Securing the shipment
Much of the intent of traceability regulations is to prevent counterfeits entering regular supply chains, or to address diversion. But all along, cargo theft or diversion represents a comparable risk. HDA has addressed this in the past year in part by taking on management of the Pharmaceutical Cargo Security Coalition, which had been an all-volunteer effort since 2010 led by Chuck Forsaith, who is now a senior director at HDA. At its spring 2018 meeting (the first under HDA management), attendees heard data from, among others, Sensiguard (a service of Sensitech), that full-truckload pharmaceutical thefts dominate among the range of possible categories (including pilferage, facility theft and others); and from BSI, that the five top countries for pharma cargo hijackings were 1) Brazil, 2) Mexico, 3) the US, 4) Italy and 5) Argentina. (Ironically, just before the PCSC meeting got underway, a full-truckload theft was reported in Cornersville, TN, and valued at nearly $1 million, according to Forsaith.)

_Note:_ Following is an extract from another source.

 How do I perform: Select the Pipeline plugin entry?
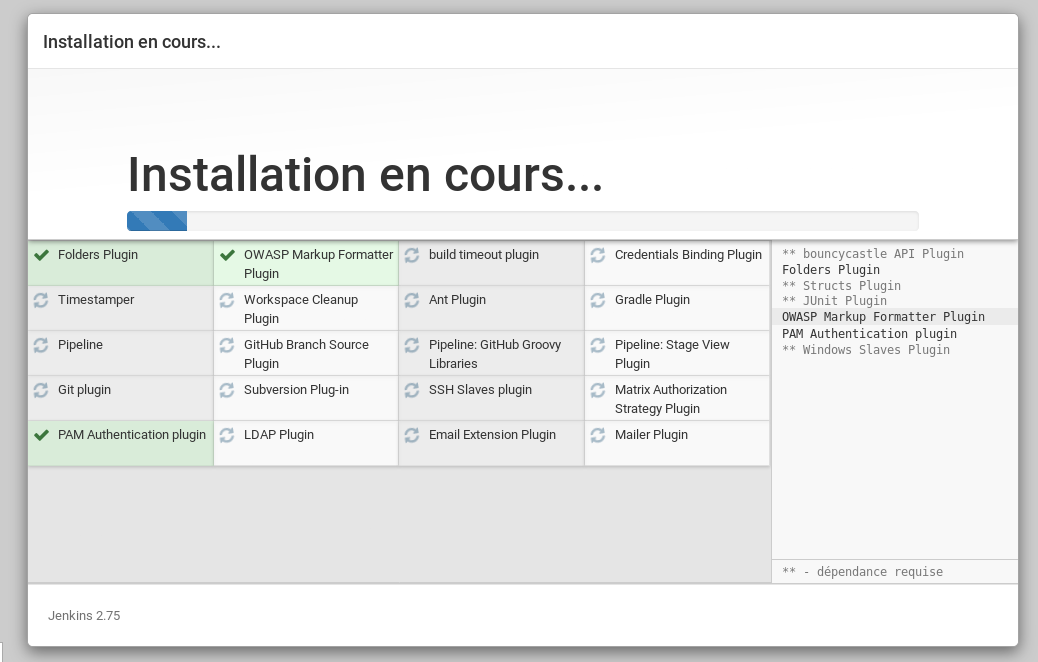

PCSC attendees also heard from Barry Conlon, former CEO of FreightWatch, and now founder of a new company, OverHaul, which he says represents the next generation in cargo monitoring. “There are usually four points of digital contact with a tractor-trailer on the road: the driver, the truck, the trailer and the cargo. We connect all four for continuous monitoring in real time, and use business-intelligence rules to prevent thefts rather than account for thefts that have already occurred.” Shippers (including pharma logistics managers themselves) can take advantage of the proliferation of digital devices, telematics and sensors now in use (plus the smartphone the driver usually has)—and to connect the trucker’s activities with other parts of the supply chain to create a tailored network. “It’s better and cheaper than existing monitoring services—and that’s a winning combination,” says Conlon.
It is known that some manufacturers employ anti-counterfeiting or product-authentication technologies on their packages, but confirming that is difficult simply because these techniques are mostly covert. Also, many manufacturers are figuring that their serialization investments will protect against all but a few counterfeiting efforts, further reducing the already-low figures for the US supply chain.
Nevertheless, some traceability vendors are extending their offerings to include product authentication. Notable efforts include Systech’s proprietary UniSecure technology, StellaGuard from Covectra, and Alpvision—each of these employs optical verification of the as-is label. TruTag has been promoting a taggant based on nanoporous silica, which can be used either on packaging or as an on-dose excipient; the material is now being used to mark dietary supplements. Another taggant-based technology, from Applied DNA Sciences, involves synthesized DNA strands; in the past year, Applied DNA has announced collaborations with Videojet (provider of barcode marking equipment) and with Colorcon, a leading provider of pill coatings.